::: Task data :::

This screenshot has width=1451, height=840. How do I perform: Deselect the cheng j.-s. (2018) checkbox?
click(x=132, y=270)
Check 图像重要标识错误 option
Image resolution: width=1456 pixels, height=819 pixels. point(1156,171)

:::
::: Task data :::

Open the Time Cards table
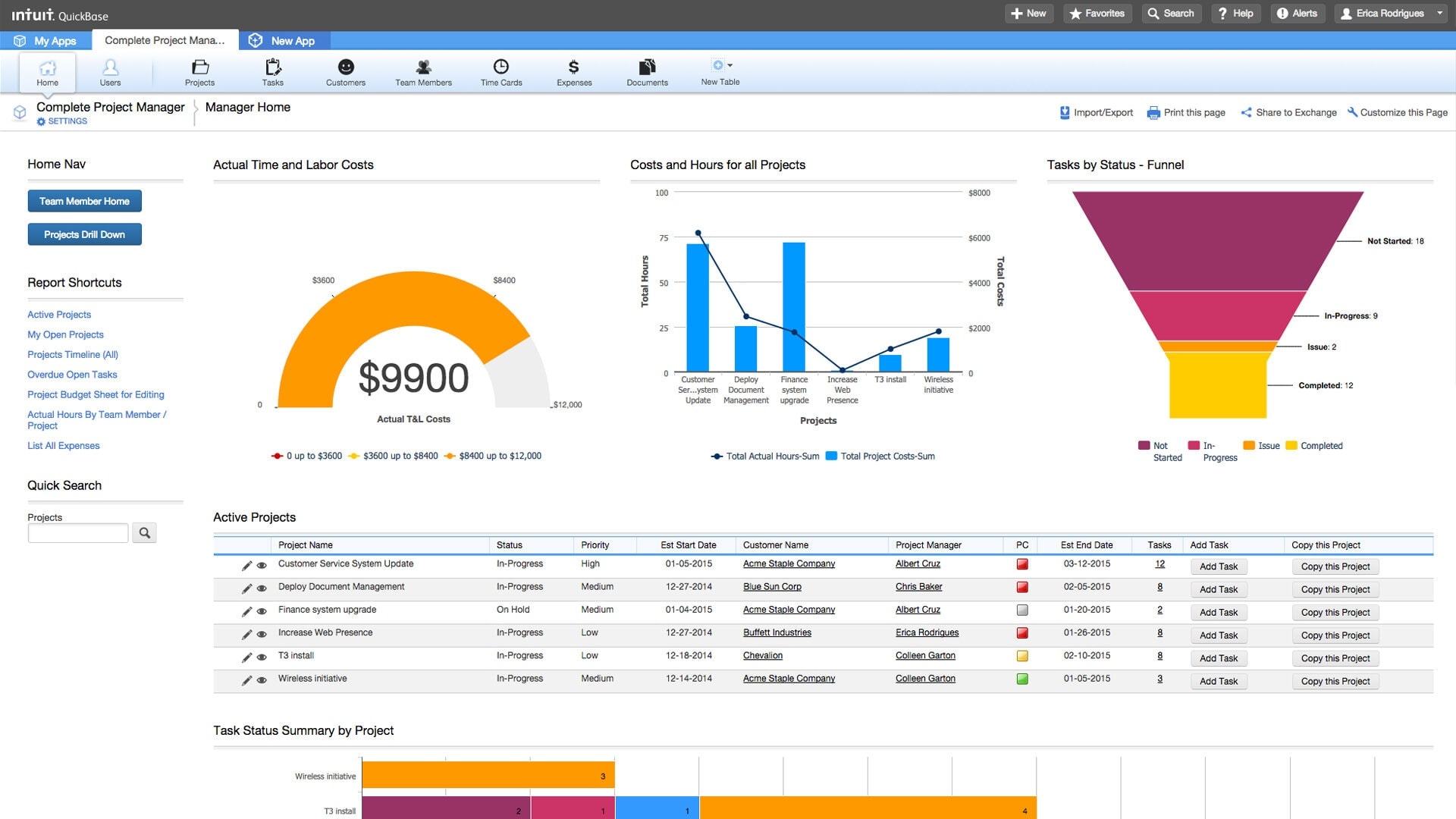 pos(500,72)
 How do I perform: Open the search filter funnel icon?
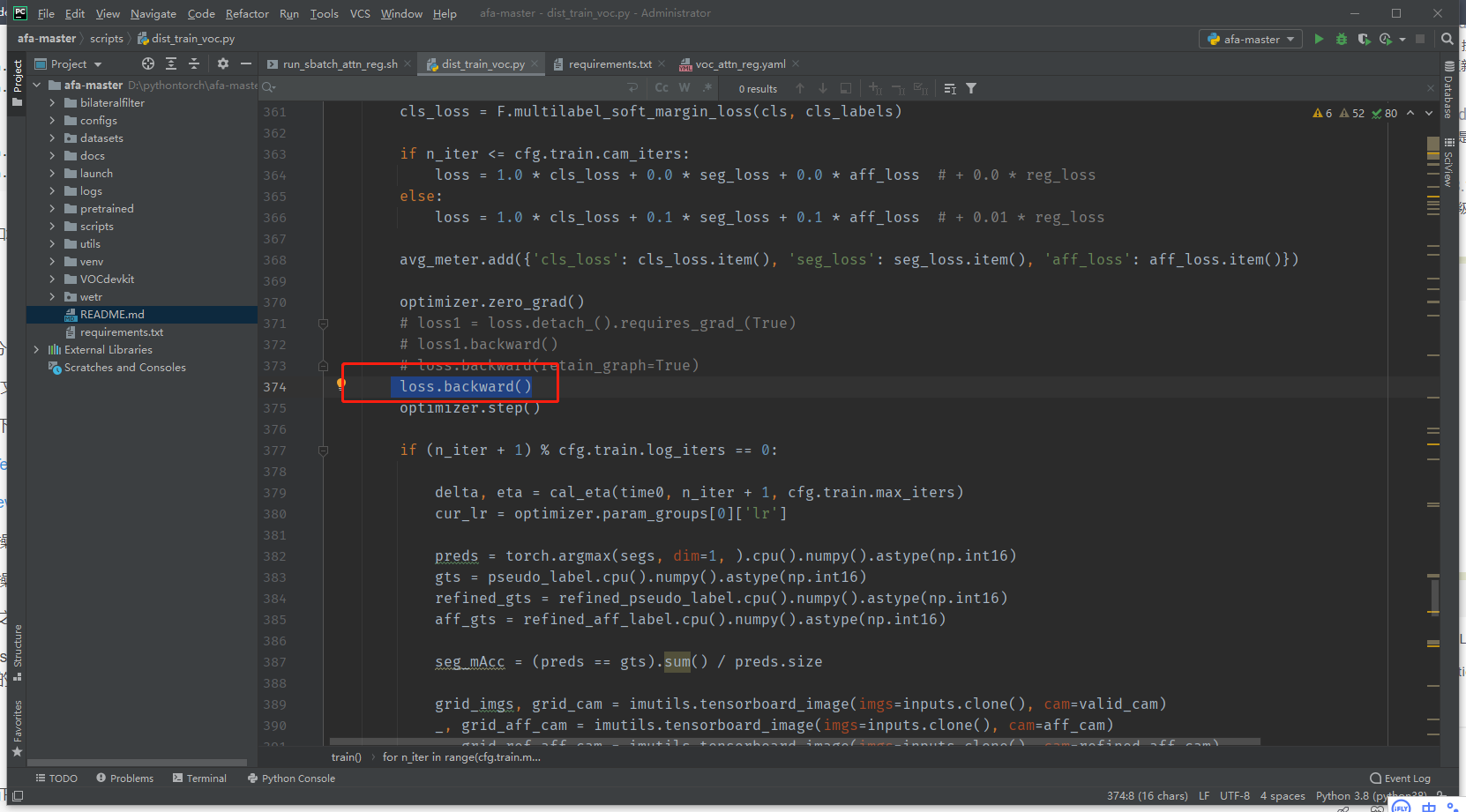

:::

Description of the task |
When you reach the line holding "Open the Time Cards table" in the listing above, begin retyping exactly, and stop once the line holding "How do I perform: Open" is done; pictures stay out.

Response |
Open the Time Cards table
 pos(500,72)
 How do I perform: Open the search filter funnel icon?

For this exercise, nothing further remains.